On March 8, 2026, Coins.ph identified a security incident involving unauthorized email and mobile push notifications sent to Coins users. These messages contained phishing content designed to redirect users to a fraudulent website impersonating our platform.
Upon detection, our engineering, security, and risk teams acted immediately to contain and neutralize the threat::
- All active notification campaigns were halted
- The malicious third-party website was successfully taken down, and the attacker’s known wallet addresses have also been blacklisted.
- Coins initiated a comprehensive internal audit alongside our third-party messaging vendor.
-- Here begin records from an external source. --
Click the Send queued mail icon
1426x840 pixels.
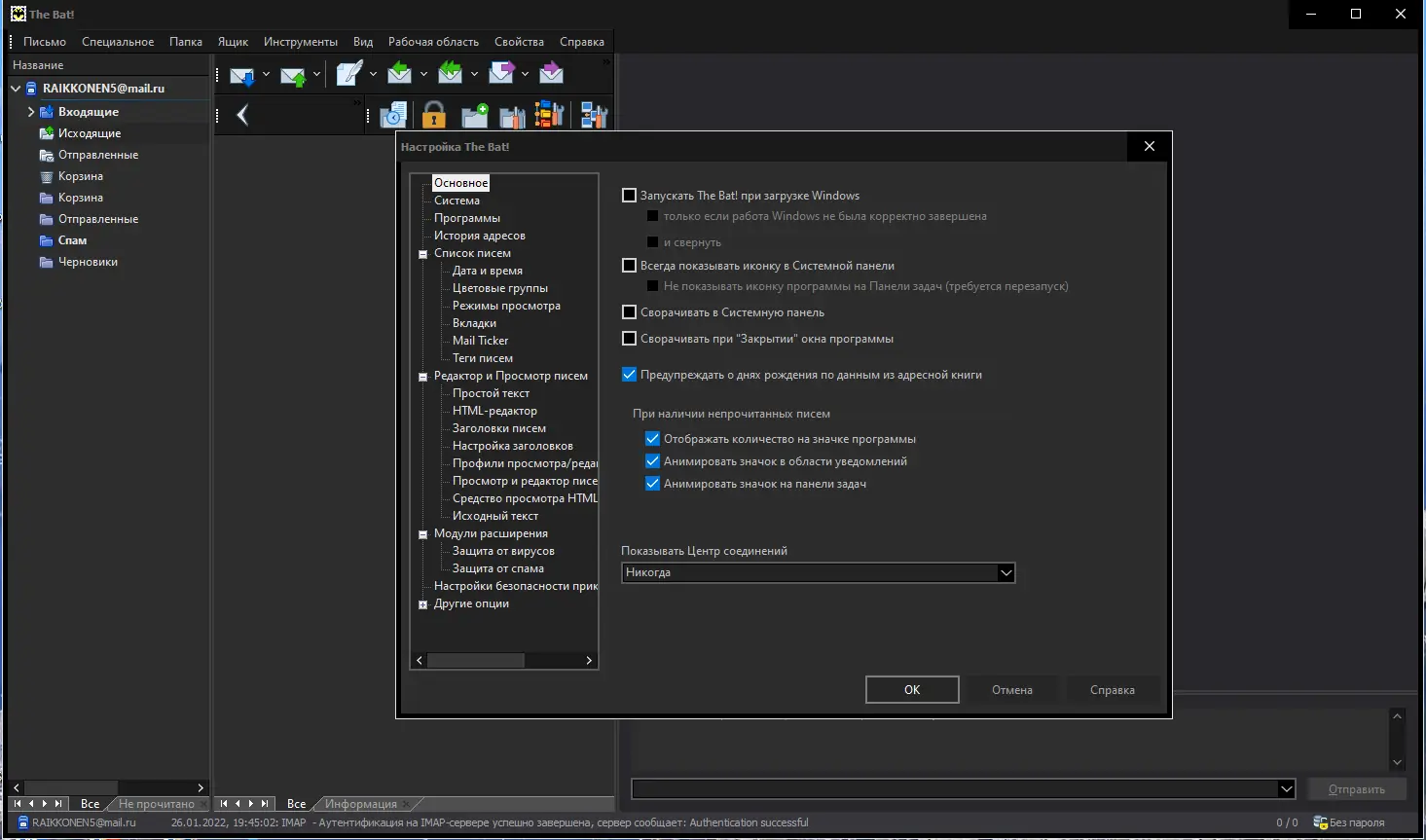coord(292,75)
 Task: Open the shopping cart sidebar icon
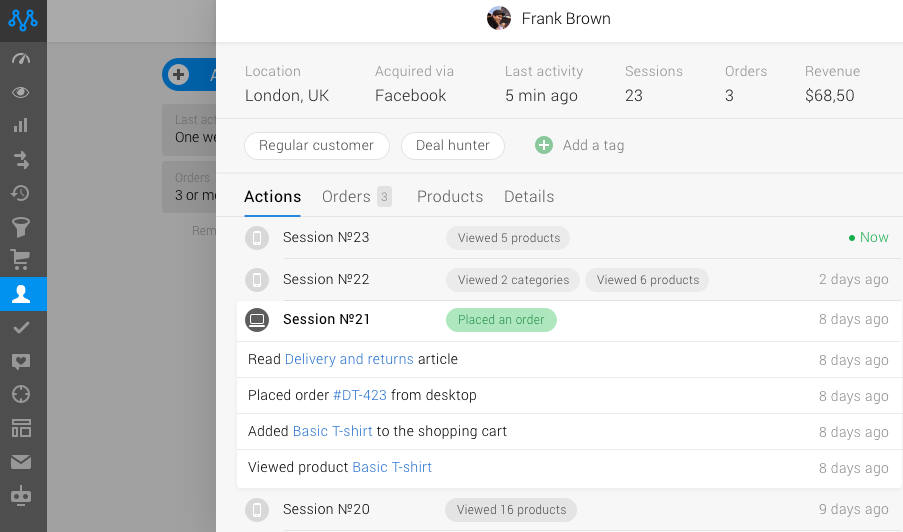21,260
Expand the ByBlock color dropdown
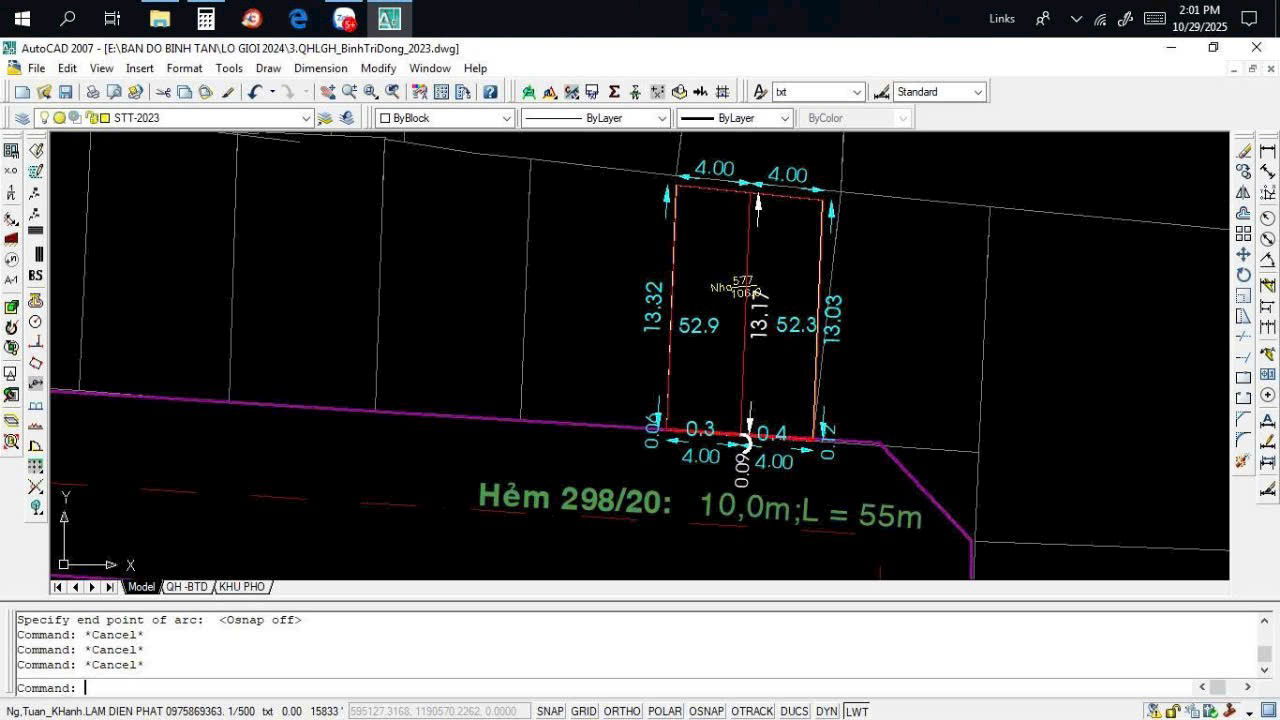This screenshot has width=1280, height=720. click(506, 118)
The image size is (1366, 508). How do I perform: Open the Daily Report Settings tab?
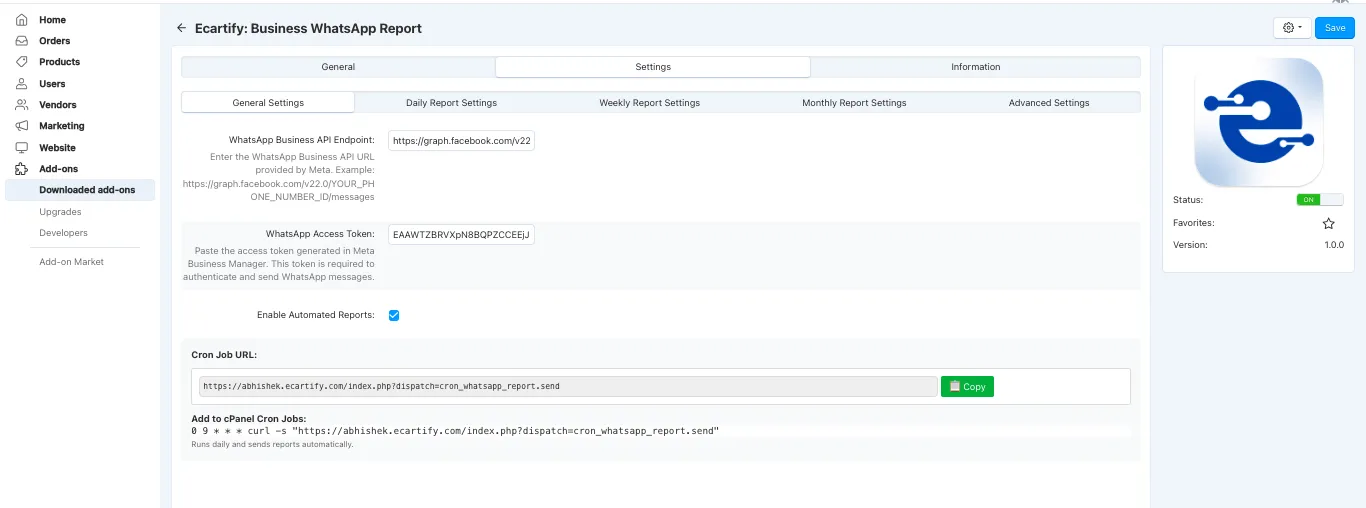click(451, 102)
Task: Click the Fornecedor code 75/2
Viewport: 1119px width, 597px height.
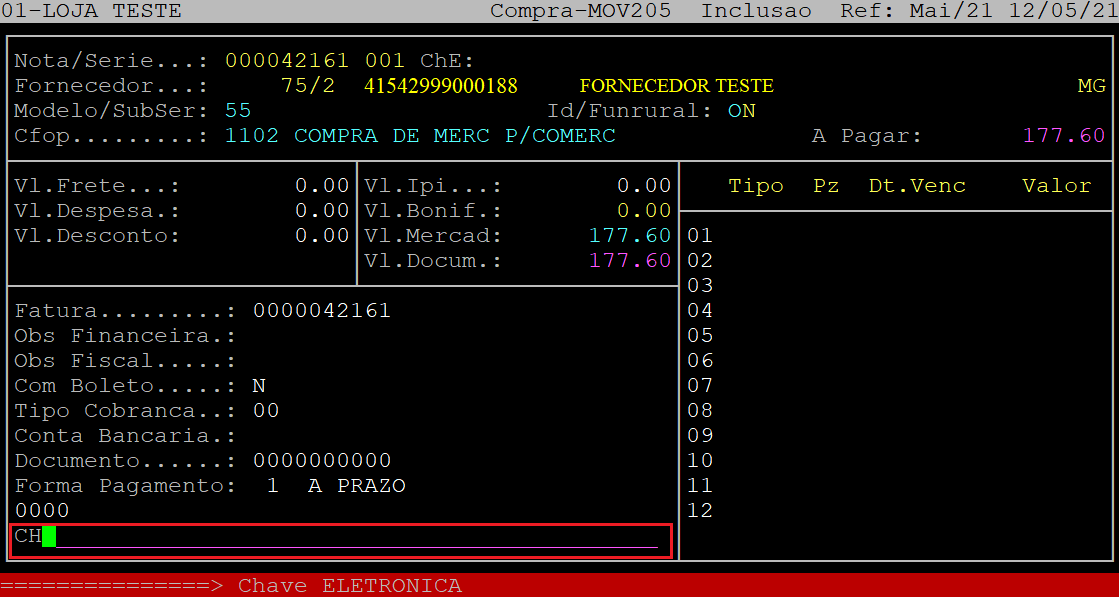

Preliminary investigations confirmed that the incident was limited to unauthorized activity with our messaging provider. Importantly, this breach was confined to the messaging layer only. At no point were user account credentials, sensitive personal data, or funds compromised. All user accounts remain secure and unaffected.
While the immediate threat has been resolved, Coins.ph is implementing the following long-term measures:
- Coins is conducting a rigorous review of all access controls related to external service providers.
- Additional security layers are being integrated to prevent similar unauthorized access in the future.
We urge our users to remain vigilant and remind users that Coins.ph will never ask for your password or 2FA codes via external links, or request that you transfer funds to external wallet addresses via any external link.
We thank our community for their swift reporting, which allowed our team to neutralize this threat in a timely manner. Thank you.